In conclusion, a successful attribution modelling system can help a company generate a more refined digital marketing strategy, aiming toward a maximised return on investment across all digital marketing channels. A lack of information may make it impossible to generate a perfect model that tells a firm precisely how their money should be spent, but using a window with multiple models allows for a more efficient budget allocation. This shows us that no single model is better than the sum of them all combined.

References:

Banasiewicz, A (2013). Marketing Database Analytics: Transforming Data for Competitive Advantage. New York: Routledge. p3.

Fifield, P (2008). Marketing Strategy Masterclass: Making Marketing Strategy Happen. Hungary: Elsevier. p203.

Kaushik, A. (2013). Multi-Channel Attribution Modeling: The Good, Bad and Ugly Models. Available: http://www.kaushik.net/avinash/multi-channel-attribution-modeling-good-bad-ugly-models/. Last accessed 12th April 2016.

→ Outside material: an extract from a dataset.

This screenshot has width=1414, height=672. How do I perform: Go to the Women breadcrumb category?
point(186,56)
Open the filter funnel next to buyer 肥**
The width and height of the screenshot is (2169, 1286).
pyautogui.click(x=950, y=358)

Phillips, J (2014). Building a Digital Analytics Organization: Create Value by Integrating Analytical Processes, Technology, and People into Business Operations. New Jersey: Pearson. p157.

Ryan, D (2014). Understanding Digital Marketing: Marketing Strategies for Engaging the Digital Generation. London: Jellyfish. p77.

Schönhoff, A (2014). Does Multi-stage Marketing Pay?: Creating Competitive Advantages Through Multi-stage Marketing. Berlin: Springer Gabler. p25.